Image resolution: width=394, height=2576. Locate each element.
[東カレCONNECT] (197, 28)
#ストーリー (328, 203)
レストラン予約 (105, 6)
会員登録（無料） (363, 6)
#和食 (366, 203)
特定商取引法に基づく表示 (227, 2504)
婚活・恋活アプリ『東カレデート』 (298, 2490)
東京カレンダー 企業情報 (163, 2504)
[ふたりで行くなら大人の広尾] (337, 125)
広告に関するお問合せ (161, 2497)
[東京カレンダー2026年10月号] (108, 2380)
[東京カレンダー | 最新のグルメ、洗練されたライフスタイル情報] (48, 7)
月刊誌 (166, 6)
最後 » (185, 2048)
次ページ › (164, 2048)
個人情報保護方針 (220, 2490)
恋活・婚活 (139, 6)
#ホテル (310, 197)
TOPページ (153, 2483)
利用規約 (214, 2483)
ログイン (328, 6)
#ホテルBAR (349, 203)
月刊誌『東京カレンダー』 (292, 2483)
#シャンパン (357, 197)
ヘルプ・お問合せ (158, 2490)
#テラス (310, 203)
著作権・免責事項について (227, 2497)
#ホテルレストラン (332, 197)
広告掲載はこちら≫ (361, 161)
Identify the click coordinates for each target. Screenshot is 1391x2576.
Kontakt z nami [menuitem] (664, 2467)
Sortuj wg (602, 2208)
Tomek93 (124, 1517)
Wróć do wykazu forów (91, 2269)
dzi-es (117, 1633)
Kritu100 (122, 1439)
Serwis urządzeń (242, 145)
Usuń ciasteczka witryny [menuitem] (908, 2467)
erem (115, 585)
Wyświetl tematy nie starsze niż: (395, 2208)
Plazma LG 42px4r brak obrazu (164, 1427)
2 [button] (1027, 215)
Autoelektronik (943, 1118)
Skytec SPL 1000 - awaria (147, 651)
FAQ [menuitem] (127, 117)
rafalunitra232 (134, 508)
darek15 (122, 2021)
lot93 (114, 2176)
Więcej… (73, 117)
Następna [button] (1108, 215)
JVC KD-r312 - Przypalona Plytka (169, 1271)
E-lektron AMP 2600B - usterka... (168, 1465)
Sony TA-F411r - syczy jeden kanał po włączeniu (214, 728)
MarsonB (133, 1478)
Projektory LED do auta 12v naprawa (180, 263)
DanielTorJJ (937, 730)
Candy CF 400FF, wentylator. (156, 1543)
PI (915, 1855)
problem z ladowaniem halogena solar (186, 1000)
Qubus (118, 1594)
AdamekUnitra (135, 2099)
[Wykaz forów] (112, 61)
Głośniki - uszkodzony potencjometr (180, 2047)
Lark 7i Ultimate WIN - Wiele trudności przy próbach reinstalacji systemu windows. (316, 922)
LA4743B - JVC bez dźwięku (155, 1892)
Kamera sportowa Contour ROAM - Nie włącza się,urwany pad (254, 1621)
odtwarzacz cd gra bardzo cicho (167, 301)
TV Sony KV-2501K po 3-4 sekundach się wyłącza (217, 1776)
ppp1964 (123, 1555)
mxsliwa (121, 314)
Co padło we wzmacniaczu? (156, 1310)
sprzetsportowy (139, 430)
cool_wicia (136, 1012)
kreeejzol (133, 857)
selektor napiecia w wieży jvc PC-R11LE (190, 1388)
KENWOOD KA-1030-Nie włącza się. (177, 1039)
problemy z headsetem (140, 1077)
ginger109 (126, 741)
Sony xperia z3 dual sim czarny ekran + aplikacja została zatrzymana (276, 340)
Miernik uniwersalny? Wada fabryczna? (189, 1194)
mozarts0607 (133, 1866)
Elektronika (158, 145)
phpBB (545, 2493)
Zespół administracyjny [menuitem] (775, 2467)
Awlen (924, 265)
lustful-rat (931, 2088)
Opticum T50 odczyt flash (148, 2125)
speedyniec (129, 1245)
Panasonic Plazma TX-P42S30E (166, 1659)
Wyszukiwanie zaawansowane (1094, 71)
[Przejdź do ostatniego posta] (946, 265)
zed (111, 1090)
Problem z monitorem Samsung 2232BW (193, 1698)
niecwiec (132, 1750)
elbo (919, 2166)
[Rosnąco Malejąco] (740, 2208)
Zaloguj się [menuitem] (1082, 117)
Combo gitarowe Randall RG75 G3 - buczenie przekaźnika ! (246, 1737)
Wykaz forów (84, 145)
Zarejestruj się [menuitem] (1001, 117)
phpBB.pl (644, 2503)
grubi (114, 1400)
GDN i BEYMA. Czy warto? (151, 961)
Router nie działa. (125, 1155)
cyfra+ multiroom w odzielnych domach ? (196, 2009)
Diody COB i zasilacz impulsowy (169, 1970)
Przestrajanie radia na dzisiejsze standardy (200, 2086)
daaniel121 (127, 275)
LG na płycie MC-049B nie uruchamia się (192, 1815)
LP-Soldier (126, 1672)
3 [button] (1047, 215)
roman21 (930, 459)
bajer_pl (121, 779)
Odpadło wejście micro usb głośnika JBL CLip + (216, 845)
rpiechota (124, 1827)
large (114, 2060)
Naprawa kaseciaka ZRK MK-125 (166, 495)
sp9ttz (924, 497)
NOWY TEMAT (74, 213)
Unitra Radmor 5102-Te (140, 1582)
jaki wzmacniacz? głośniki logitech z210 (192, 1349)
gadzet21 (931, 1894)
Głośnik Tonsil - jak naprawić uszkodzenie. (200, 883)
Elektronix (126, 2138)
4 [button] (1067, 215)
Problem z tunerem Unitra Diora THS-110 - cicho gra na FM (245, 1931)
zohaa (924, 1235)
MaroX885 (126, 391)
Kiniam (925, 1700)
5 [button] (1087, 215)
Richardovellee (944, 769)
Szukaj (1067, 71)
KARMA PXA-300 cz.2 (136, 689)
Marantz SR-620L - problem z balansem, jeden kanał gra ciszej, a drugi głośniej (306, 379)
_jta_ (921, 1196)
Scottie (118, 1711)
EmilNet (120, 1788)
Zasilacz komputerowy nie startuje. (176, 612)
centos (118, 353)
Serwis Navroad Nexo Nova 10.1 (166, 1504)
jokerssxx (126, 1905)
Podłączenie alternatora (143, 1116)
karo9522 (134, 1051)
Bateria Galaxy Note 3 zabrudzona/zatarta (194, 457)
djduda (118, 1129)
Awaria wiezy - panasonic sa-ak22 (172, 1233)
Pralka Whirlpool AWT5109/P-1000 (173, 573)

Description of the task:
What do the lines above say from the one containing "#ホテル (310, 197)" down to the one containing "kreeejzol (133, 857)"? Return them exactly, both end lines included, and only them.

Exercise response:
#ホテル (310, 197)
TOPページ (153, 2483)
利用規約 (214, 2483)
ログイン (328, 6)
#ホテルBAR (349, 203)
月刊誌『東京カレンダー』 (292, 2483)
#シャンパン (357, 197)
ヘルプ・お問合せ (158, 2490)
#テラス (310, 203)
著作権・免責事項について (227, 2497)
#ホテルレストラン (332, 197)
広告掲載はこちら≫ (361, 161)
Identify the click coordinates for each target. Screenshot is 1391x2576.
Kontakt z nami [menuitem] (664, 2467)
Sortuj wg (602, 2208)
Tomek93 (124, 1517)
Wróć do wykazu forów (91, 2269)
dzi-es (117, 1633)
Kritu100 (122, 1439)
Serwis urządzeń (242, 145)
Usuń ciasteczka witryny [menuitem] (908, 2467)
erem (115, 585)
Wyświetl tematy nie starsze niż: (395, 2208)
Plazma LG 42px4r brak obrazu (164, 1427)
2 [button] (1027, 215)
Autoelektronik (943, 1118)
Skytec SPL 1000 - awaria (147, 651)
FAQ [menuitem] (127, 117)
rafalunitra232 (134, 508)
darek15 (122, 2021)
lot93 (114, 2176)
Więcej… (73, 117)
Następna [button] (1108, 215)
JVC KD-r312 - Przypalona Plytka (169, 1271)
E-lektron AMP 2600B - usterka... (168, 1465)
Sony TA-F411r - syczy jeden kanał po włączeniu (214, 728)
MarsonB (133, 1478)
Projektory LED do auta 12v naprawa (180, 263)
DanielTorJJ (937, 730)
Candy CF 400FF, wentylator. (156, 1543)
PI (915, 1855)
problem z ladowaniem halogena solar (186, 1000)
Qubus (118, 1594)
AdamekUnitra (135, 2099)
[Wykaz forów] (112, 61)
Głośniki - uszkodzony potencjometr (180, 2047)
Lark 7i Ultimate WIN - Wiele trudności przy próbach reinstalacji systemu windows. (316, 922)
LA4743B - JVC bez dźwięku (155, 1892)
Kamera sportowa Contour ROAM - Nie włącza się,urwany pad (254, 1621)
odtwarzacz cd gra bardzo cicho (167, 301)
TV Sony KV-2501K po 3-4 sekundach się wyłącza (217, 1776)
ppp1964 (123, 1555)
mxsliwa (121, 314)
Co padło we wzmacniaczu? (156, 1310)
sprzetsportowy (139, 430)
cool_wicia (136, 1012)
kreeejzol (133, 857)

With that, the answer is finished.